START Given information

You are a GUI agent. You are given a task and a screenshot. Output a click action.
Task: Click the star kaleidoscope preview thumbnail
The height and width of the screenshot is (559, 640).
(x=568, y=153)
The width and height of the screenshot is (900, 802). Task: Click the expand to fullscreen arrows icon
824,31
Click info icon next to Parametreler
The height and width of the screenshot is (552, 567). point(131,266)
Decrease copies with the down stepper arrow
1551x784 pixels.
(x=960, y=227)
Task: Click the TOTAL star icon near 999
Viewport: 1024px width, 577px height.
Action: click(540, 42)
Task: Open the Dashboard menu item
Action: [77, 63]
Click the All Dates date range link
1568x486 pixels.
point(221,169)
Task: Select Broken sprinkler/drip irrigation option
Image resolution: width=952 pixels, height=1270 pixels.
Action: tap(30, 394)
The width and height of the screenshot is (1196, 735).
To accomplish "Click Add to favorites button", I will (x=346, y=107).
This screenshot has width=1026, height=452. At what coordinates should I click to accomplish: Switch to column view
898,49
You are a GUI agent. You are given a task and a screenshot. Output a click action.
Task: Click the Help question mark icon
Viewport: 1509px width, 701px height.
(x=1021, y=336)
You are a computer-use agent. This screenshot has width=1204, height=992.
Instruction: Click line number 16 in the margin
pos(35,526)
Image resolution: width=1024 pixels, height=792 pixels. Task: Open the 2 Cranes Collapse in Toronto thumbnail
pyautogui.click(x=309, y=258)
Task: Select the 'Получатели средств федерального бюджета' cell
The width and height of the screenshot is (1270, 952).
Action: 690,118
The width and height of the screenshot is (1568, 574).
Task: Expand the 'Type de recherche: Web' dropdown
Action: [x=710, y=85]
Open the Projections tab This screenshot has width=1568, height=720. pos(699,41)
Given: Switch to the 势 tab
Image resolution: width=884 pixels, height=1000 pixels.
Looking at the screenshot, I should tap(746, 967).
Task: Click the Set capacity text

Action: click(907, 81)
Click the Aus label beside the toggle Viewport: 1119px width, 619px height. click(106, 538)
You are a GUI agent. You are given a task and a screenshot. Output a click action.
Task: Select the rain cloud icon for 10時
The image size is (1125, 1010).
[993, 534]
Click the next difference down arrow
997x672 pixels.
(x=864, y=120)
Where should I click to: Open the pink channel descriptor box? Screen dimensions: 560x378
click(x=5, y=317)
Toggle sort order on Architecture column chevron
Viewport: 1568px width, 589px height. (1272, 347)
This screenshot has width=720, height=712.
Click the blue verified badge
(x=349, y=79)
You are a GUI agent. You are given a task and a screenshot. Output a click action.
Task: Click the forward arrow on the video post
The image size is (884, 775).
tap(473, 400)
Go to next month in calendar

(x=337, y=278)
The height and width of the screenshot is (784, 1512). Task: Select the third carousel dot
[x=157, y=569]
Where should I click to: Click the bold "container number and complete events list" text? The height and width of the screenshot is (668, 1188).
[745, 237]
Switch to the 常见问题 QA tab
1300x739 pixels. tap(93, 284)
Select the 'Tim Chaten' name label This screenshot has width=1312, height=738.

END Given information

• **What to work on**
A verbatim copy of the listing is to be returned in full.

• **Output for this exercise**
You are a GUI agent. You are given a task and a screenshot. Output a click action.
Task: Click the star kaleidoscope preview thumbnail
The height and width of the screenshot is (559, 640).
(x=568, y=153)
The width and height of the screenshot is (900, 802). Task: Click the expand to fullscreen arrows icon
824,31
Click info icon next to Parametreler
The height and width of the screenshot is (552, 567). point(131,266)
Decrease copies with the down stepper arrow
1551x784 pixels.
(x=960, y=227)
Task: Click the TOTAL star icon near 999
Viewport: 1024px width, 577px height.
Action: click(540, 42)
Task: Open the Dashboard menu item
Action: [77, 63]
Click the All Dates date range link
1568x486 pixels.
point(221,169)
Task: Select Broken sprinkler/drip irrigation option
Image resolution: width=952 pixels, height=1270 pixels.
Action: tap(30, 394)
The width and height of the screenshot is (1196, 735).
To accomplish "Click Add to favorites button", I will (x=346, y=107).
This screenshot has width=1026, height=452. At what coordinates should I click to accomplish: Switch to column view
898,49
You are a GUI agent. You are given a task and a screenshot. Output a click action.
Task: Click the Help question mark icon
Viewport: 1509px width, 701px height.
(x=1021, y=336)
You are a computer-use agent. This screenshot has width=1204, height=992.
Instruction: Click line number 16 in the margin
pos(35,526)
Image resolution: width=1024 pixels, height=792 pixels. Task: Open the 2 Cranes Collapse in Toronto thumbnail
pyautogui.click(x=309, y=258)
Task: Select the 'Получатели средств федерального бюджета' cell
The width and height of the screenshot is (1270, 952).
Action: 690,118
The width and height of the screenshot is (1568, 574).
Task: Expand the 'Type de recherche: Web' dropdown
Action: [x=710, y=85]
Open the Projections tab This screenshot has width=1568, height=720. pos(699,41)
Given: Switch to the 势 tab
Image resolution: width=884 pixels, height=1000 pixels.
Looking at the screenshot, I should tap(746, 967).
Task: Click the Set capacity text

Action: click(907, 81)
Click the Aus label beside the toggle Viewport: 1119px width, 619px height. click(106, 538)
You are a GUI agent. You are given a task and a screenshot. Output a click action.
Task: Select the rain cloud icon for 10時
The image size is (1125, 1010).
[993, 534]
Click the next difference down arrow
997x672 pixels.
(x=864, y=120)
Where should I click to: Open the pink channel descriptor box? Screen dimensions: 560x378
click(x=5, y=317)
Toggle sort order on Architecture column chevron
Viewport: 1568px width, 589px height. (1272, 347)
This screenshot has width=720, height=712.
Click the blue verified badge
(x=349, y=79)
You are a GUI agent. You are given a task and a screenshot. Output a click action.
Task: Click the forward arrow on the video post
The image size is (884, 775).
tap(473, 400)
Go to next month in calendar

(x=337, y=278)
The height and width of the screenshot is (784, 1512). Task: Select the third carousel dot
[x=157, y=569]
Where should I click to: Click the bold "container number and complete events list" text? The height and width of the screenshot is (668, 1188).
[745, 237]
Switch to the 常见问题 QA tab
1300x739 pixels. tap(93, 284)
Select the 'Tim Chaten' name label This screenshot has width=1312, height=738.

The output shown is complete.